Es verdad que no es la única presencia del Salvador: también
está en la palabra del Evangelio, en la comunidad que se reúne en su nombre, en
los pobres y necesitados, en cada uno de nosotros… Pero la presencia de
Jesucristo en este sacramento del altar es realmente especial: está con su
Cuerpo y con su Sangre, real y verdaderamente, aunque nuestros sentidos solo
perciban un poco de pan y un poco de vino. Lo creemos y lo vivimos por la fe.
Sabemos que Él no puede engañarnos, y si nos ha dicho “Esto es mi Cuerpo” y
“Esta es mi sangre”, es porque realmente lo son.
La Eucaristía es el mayor tesoro de la Iglesia y la fuente de
la que brota todo lo demás que somos y hacemos. Sin Eucaristía no hay Iglesia
y, por ello, desde el comienzo las comunidades cristianas se reunieron en el
nombre del Señor para repetir los gestos y las palabras de Jesús en la última
cena pascual. San Pablo nos lo ha recordado en la segunda lectura de hoy: “El
Señor Jesús, la noche en que iba a ser entregado, tomo pan, pronunció la acción
de gracias y dijo… y después de cenar tomó el cáliz diciendo…
Este gesto de amor supremo, hacerse alimento, lo hace antes
de ser entregado, antes de dar la vida en la cruz. Toda la vida de Jesús fue
una vida de entrega por amor: a los pobres, a los enfermos, a los pecadores, a
los desesperados… a todos. Y antes de dar la vida por completo, deja este
testamento de amor que es la Eucaristía.
Y nos encargó: “Haced esto en memoria mía”. Nos pidió que
siguiésemos reuniéndonos en su nombre, que fuésemos una comunidad de hermanos
que se quieren y cuidan, sirviendo de sal y de luz para el mundo. Y que
partamos el pan y repartamos el vino, que son su Cuerpo y su Sangre. Al
recibirle a él en la comunión, nos comprometemos a vivir como Él, a darnos a
los demás como él lo hizo y lo hace.
Y esta es la segunda parte del mensaje del domingo del
Corpus. La eucaristía no es una presencia de Cristo para disfrutar
aisladamente, sino como Iglesia, y, mucho menos aún, para disfrutar con
indiferencia. Porque comulgar con Jesús exige compartir su modo de vivir. El
evangelista Lucas nos lo enseña con el evangelio que acabamos de escuchar: el
relato de la multiplicación de los panes. Aunque no se refiera directamente a
la Eucaristía, está en relación directa con esta.
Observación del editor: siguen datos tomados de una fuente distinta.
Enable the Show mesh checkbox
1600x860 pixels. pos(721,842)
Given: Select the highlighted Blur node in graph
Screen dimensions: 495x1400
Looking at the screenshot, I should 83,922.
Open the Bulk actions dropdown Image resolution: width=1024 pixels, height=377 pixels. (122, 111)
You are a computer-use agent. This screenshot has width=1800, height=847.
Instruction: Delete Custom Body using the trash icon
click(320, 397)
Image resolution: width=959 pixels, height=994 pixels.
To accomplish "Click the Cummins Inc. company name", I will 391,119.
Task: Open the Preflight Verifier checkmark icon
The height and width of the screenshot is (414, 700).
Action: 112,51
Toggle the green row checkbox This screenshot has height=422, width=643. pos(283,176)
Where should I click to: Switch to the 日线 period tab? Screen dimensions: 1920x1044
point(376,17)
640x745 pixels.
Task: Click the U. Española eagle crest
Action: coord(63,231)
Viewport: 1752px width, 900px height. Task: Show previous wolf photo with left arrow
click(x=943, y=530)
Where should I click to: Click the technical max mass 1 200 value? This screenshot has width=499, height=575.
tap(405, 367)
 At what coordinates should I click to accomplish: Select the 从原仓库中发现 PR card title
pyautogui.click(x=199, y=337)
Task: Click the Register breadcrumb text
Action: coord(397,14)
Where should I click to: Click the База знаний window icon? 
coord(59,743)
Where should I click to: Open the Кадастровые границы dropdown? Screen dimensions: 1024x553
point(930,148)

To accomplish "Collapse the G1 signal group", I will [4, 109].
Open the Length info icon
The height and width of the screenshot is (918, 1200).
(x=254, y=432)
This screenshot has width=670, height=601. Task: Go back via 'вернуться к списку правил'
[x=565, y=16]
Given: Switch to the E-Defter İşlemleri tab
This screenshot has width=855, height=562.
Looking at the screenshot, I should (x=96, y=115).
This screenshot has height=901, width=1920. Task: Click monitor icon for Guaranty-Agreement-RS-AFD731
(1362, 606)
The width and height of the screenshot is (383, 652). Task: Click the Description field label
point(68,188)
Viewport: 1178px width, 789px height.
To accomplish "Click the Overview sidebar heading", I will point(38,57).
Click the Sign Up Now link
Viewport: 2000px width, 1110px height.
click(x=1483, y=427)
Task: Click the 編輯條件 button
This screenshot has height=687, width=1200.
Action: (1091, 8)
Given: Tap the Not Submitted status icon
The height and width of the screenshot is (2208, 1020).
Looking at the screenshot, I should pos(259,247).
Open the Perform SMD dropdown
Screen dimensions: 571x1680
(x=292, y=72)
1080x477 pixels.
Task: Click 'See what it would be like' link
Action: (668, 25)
La gente se agolpa alrededor de Jesús y a este le conmueve
ver tanto sufrimiento y necesidad en ellos. Les enseña con paciencia, les cura
de sus enfermedades, les libera de sus ataduras. Cuando llega la hora de comer,
los discípulos quieren quitarse el problema de encima: que les despida y vayan
a buscar de comer.
Pero Jesús no les deja permanecer ajenos al problema del
hambre de la gente; al contrario, les compromete: “Dadles vosotros de comer”.
Los apóstoles tienen que reunirles, hacer una comunidad de aquella masa
desperdigada y, cuando están reunidos, con lo poco que tiene cada uno se obra
un gran milagro: hay para todos y hasta de sobra.
¡Qué gran lección para nosotros! Sabemos que hay millones de
personas que mueren de hambre, pero, como los apóstoles, queremos eludir el
problema: Que les den otros de comer…
Muchos pocos harían mucho y, con muchos dispuestos a
compartir, nadie moriría de hambre en un mundo que produce lo necesario para
todos y hasta de sobra…
La Eucaristía lleva a la generosidad del compartir: aceptar y
recibir al Señor que se da como pan y vino para darnos vida, compromete a que
no falte el pan en la mesa de nadie. Las palabras de Jesucristo resuenan en
cada Misa: Yo soy el Pan de la Vida… dadles vosotros de comer.